Il fut un grand dandy, une sorte de tempête furieuse qui occupait le devant de la scène parisienne. C’était un critique et écrivain implacable, à la plume acérée. Aucune fantaisie ne lui résistait, et il s'appliquait à réaliser le dessein majeur des dandys : être en rupture avec son temps. Même avec l’âge, son élégance restait écrasante, et son accoutrement complètement désuet avait quelque chose d’intimidant et de fantasque.
Si je vous parle de lui aujourd’hui, c’est parce qu’il nous a notamment laissé un recueil formidable : Les Diaboliques. Vous y trouverez des histoires courtes, glaçantes et formidablement ironiques. Au sein des Diaboliques se trouvent plusieurs dandys, qui sont en réalité les personnages principaux de ces nouvelles. L’une de ces histoires me plaît particulièrement : il s’agit du « Rideau cramoisi », dont le protagoniste est le Vicomte de Brassard.
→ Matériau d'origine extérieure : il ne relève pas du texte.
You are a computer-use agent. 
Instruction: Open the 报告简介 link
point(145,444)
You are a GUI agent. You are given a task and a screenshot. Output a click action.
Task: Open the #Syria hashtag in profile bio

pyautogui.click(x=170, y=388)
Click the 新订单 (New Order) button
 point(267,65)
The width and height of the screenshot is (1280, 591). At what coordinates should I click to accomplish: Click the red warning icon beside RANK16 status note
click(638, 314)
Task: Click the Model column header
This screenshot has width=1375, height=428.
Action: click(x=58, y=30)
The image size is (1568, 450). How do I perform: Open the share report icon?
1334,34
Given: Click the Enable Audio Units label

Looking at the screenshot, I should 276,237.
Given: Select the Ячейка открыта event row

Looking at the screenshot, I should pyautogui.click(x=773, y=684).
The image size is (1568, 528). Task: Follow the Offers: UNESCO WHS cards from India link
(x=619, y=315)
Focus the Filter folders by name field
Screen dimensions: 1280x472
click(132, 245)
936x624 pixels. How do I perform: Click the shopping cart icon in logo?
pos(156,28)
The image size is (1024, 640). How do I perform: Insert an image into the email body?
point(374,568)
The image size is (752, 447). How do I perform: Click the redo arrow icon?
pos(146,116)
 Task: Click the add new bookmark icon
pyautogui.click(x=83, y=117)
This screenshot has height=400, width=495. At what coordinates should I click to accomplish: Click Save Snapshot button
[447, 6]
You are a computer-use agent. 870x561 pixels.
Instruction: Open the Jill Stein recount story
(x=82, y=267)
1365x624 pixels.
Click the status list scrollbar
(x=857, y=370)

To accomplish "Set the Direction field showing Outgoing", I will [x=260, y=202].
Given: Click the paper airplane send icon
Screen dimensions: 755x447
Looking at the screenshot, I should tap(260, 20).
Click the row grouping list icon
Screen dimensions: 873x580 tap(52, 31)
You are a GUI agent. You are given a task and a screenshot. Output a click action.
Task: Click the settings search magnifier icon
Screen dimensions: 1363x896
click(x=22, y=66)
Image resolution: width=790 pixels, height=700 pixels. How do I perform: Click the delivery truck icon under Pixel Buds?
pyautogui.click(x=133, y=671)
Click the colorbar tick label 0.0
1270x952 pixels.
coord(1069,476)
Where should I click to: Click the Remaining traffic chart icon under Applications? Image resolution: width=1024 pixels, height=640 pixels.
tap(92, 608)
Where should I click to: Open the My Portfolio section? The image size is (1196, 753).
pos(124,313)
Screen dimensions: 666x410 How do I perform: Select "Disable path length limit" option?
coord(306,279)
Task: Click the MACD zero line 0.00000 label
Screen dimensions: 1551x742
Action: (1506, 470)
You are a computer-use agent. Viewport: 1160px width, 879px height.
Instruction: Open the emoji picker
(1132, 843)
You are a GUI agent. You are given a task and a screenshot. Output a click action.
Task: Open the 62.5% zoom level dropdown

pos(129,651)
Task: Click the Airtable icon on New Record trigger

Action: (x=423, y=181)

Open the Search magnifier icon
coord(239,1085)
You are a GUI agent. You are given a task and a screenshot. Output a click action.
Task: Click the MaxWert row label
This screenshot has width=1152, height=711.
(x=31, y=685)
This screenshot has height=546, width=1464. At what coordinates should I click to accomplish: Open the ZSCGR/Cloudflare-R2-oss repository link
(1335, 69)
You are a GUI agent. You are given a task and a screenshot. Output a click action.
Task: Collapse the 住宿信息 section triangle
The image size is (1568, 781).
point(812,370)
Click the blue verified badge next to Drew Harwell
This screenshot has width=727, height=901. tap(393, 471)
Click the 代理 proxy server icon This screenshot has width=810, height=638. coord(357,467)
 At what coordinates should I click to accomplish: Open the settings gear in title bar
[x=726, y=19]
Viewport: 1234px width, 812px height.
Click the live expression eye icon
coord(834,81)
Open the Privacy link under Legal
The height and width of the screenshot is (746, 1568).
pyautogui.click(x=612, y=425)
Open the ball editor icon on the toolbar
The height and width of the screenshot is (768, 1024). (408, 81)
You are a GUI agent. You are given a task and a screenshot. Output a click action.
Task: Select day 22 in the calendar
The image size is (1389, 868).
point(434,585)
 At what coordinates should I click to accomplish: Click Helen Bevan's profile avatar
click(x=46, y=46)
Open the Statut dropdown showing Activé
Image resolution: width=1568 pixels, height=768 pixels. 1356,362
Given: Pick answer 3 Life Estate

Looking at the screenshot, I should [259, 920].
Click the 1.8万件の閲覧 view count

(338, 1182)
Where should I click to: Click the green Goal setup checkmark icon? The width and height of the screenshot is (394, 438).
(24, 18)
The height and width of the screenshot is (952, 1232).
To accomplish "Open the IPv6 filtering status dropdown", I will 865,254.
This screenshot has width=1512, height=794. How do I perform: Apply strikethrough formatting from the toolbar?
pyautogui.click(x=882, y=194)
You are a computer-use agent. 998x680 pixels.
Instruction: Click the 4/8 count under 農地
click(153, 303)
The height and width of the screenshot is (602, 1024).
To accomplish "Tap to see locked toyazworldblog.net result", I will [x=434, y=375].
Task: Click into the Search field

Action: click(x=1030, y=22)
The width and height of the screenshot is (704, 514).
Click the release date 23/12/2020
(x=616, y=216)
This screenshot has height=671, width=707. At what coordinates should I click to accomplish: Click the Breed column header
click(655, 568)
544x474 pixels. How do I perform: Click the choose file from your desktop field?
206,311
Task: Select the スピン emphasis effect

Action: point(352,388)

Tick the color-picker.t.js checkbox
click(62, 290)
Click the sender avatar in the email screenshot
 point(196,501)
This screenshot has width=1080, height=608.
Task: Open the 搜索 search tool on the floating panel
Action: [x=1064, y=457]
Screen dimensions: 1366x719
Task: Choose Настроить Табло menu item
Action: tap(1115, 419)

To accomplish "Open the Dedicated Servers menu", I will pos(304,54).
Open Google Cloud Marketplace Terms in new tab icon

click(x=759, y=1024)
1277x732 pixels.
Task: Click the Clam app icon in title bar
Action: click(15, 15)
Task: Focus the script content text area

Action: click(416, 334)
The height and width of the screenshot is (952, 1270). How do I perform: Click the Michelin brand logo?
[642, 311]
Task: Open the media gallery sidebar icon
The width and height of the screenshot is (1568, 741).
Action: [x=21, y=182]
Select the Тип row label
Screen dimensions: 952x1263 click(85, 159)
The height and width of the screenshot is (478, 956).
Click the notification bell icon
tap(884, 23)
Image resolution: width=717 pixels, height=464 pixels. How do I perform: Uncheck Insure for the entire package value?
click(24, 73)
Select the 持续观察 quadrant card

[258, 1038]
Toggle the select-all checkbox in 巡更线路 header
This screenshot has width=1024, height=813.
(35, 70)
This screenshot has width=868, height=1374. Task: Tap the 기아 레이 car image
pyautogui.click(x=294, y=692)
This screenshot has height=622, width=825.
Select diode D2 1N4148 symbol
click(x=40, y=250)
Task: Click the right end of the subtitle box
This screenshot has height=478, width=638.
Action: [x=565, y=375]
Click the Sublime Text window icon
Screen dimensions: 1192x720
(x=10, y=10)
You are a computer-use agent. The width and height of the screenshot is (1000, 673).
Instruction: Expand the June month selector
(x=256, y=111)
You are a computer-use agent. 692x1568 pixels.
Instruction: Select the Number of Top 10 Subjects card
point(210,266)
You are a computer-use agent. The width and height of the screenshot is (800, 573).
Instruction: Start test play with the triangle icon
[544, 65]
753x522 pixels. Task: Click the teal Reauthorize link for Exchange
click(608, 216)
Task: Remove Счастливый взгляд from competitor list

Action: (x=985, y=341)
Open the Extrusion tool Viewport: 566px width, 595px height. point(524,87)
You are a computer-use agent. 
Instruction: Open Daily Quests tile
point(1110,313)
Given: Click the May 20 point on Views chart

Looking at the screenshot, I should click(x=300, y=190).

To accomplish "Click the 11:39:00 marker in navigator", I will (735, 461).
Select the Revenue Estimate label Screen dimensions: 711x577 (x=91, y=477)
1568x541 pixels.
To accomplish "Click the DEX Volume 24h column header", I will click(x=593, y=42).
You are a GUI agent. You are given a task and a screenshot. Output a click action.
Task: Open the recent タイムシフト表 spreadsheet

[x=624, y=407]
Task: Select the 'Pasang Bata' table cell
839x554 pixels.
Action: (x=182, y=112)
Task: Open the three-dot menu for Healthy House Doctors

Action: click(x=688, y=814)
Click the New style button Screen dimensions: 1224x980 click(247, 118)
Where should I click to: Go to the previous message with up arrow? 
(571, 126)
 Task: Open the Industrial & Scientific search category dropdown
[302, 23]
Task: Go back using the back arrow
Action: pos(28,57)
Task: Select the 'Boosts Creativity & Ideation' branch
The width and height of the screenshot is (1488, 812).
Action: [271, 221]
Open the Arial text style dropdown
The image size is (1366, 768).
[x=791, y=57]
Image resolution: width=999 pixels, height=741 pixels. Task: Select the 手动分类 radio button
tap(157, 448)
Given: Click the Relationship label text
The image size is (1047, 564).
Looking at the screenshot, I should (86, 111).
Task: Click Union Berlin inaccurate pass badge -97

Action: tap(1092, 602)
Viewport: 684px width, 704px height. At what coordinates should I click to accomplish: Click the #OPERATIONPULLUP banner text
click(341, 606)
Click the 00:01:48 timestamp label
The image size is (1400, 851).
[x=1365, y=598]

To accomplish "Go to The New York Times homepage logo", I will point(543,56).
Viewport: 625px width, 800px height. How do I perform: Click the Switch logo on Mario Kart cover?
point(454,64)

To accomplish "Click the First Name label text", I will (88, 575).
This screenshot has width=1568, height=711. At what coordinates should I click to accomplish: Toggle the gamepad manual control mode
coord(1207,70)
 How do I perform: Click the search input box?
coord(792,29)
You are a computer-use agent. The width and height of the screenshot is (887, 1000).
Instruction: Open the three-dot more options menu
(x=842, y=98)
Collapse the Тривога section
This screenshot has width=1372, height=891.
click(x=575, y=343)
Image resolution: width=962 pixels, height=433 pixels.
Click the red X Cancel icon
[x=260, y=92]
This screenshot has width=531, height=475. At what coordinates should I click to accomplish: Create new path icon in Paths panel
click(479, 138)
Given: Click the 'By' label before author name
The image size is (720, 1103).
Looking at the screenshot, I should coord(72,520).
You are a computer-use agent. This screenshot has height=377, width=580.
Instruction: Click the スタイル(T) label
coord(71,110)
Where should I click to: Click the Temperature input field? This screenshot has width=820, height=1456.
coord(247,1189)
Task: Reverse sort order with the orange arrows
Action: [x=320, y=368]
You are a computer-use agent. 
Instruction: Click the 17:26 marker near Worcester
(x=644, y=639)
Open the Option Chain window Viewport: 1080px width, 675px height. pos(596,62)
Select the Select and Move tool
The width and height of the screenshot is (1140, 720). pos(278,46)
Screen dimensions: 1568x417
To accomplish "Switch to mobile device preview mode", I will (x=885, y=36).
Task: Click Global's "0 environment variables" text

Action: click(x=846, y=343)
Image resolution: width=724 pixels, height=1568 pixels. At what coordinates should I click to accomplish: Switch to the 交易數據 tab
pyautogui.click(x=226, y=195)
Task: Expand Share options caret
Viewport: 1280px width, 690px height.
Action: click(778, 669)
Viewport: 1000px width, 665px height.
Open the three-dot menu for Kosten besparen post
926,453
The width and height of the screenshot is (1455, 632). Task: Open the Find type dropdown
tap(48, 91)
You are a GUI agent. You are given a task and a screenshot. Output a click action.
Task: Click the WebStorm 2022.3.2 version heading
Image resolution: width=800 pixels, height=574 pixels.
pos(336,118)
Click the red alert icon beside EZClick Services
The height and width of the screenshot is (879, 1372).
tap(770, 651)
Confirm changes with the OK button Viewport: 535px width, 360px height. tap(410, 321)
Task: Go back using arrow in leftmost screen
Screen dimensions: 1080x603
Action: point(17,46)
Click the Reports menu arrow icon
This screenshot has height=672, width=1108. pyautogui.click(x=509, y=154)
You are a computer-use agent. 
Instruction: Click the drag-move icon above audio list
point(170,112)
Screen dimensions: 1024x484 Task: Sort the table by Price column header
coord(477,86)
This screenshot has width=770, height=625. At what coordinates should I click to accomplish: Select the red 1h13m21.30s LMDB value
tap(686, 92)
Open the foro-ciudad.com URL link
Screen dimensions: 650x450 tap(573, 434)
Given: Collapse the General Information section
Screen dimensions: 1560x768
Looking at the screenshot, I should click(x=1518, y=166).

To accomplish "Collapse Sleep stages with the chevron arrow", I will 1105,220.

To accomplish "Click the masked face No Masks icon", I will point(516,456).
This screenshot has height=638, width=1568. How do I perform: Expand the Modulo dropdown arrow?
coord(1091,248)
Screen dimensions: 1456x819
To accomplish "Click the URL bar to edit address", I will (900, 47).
Vous présenter ce personnage revient un peu à nier tout ce que le terme dandy veut dire aujourd’hui. Le Vicomte est bien trop excentrique pour correspondre à ce que les hashtags ont fait du mot « dandy ». Et puis, notre personnage est un militaire. Cela peut nous paraître contre-intuitif, mais pour le XIXe siècle, l’appartenance à l’armée n’excluait pas la possibilité d’être très élégant et coquet. Le prestige et l’aura des jeunes officiers dans les salons sont d’ailleurs un lieu commun de la littérature de cette époque.
Évidemment, notre vicomte est un dandy, il ne se contente donc pas d’être simplement élégant : il va plus loin, et je vais citer un extrait légèrement coupé pour vous le prouver.
« Blessé grièvement aux Trois Jours, il avait dédaigné de prendre du service sous la nouvelle dynastie des d’Orléans qu’il méprisait. Quand la révolution de Juillet les fit maîtres d’un pays qu’ils n’ont pas su garder, elle avait trouvé le capitaine dans son lit, malade d’une blessure qu’il s’était faite au pied en dansant — comme il aurait chargé — au dernier bal de la duchesse de Berry. — Mais au premier roulement de tambour, il ne s’en était pas moins levé pour rejoindre sa compagnie, et comme il ne lui avait pas été possible de mettre des bottes, à cause de sa blessure, il s’en était allé à l’émeute comme il s’en serait allé au bal, en chaussons vernis et en bas de soie, et c’est ainsi qu’il avait pris la tête de ses grenadiers sur la place de la Bastille. Le capitaine de Brassard rangea ses soldats sur deux lignes, le long et le plus près possible des maisons, de manière que chaque file de soldats ne fût exposée qu’aux coups de fusil qui lui venaient d’en face, — et lui, plus dandy que jamais, prit le milieu de chaussée. »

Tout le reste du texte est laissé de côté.